DISPATCHES FROM LOCKDOWN #1

Dr. Common Good

Amorphous day-night fog of time, life in a furnished box. Yet I know my blessings. I can do some of my work at home, and meet with other human beings through the screen. Otherwise, it is manufactured schedules, simulacra of sequence. Ah, I must do this, and then that. Each day when I am not outside for scheduled exercise, I still have to go outside, as a reminder that it is indeed a day. I take a walk around the neighborhood, on one of a growing repertoire of walk-circuits. And when I do, I notice new details, or have new questions. That old Saturn sedan, always parked a couple of blocks away, faded bronze paint, wheel covers slightly rusted. Does it run? I wonder where they get parts for it. Huh, never noticed the addition they put on that old brick house.

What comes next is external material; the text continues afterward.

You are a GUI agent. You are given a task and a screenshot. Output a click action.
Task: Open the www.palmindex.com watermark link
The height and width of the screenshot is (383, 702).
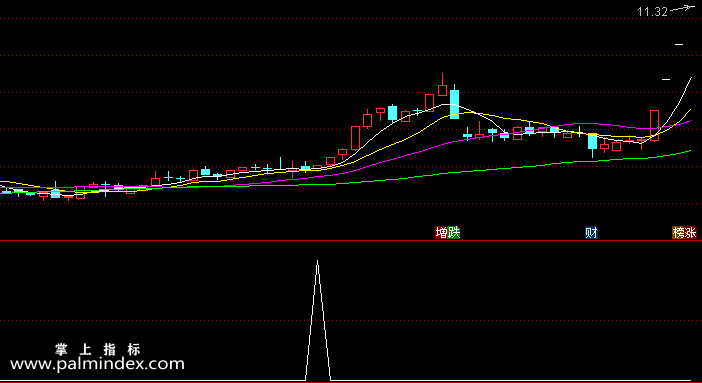(x=97, y=364)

Really makes it bigger than one would think. On the other side of the street, a mom, with a small, blond-haired girl, probably about two or three years old. The mom waits patiently while the girl, wearing a puffy sky-blue jacket, idly kicks her feet in a small puddle. Kids always like puddles, it’s a virtual law of nature. I stay more than the required six feet away, the mom smiles wanly. Passing by another house, a woman sits cross-legged on the floor just inside her glass storm-door, letting the sun shine on her as she reads, protected from the outside world. A few blocks further and up around a short incline, there is a thicket of trees and bramble on one side of the street. Irish-green spring grass is beginning to emerge in patches. In my line of sight, a muddy pondlet, crisscrossed by soggy branches. I turn left at the next block. The street is slightly marred by a haphazard line of drill-holes and paint lines, markings for some planned repair. Why on this street? I can think of many streets far more in need of repair.

Many other streets far more in need of repair. So, who’s in charge of that? Is there some sort of plan? A metaphor, methinks, for the broader condition of things in pandemia.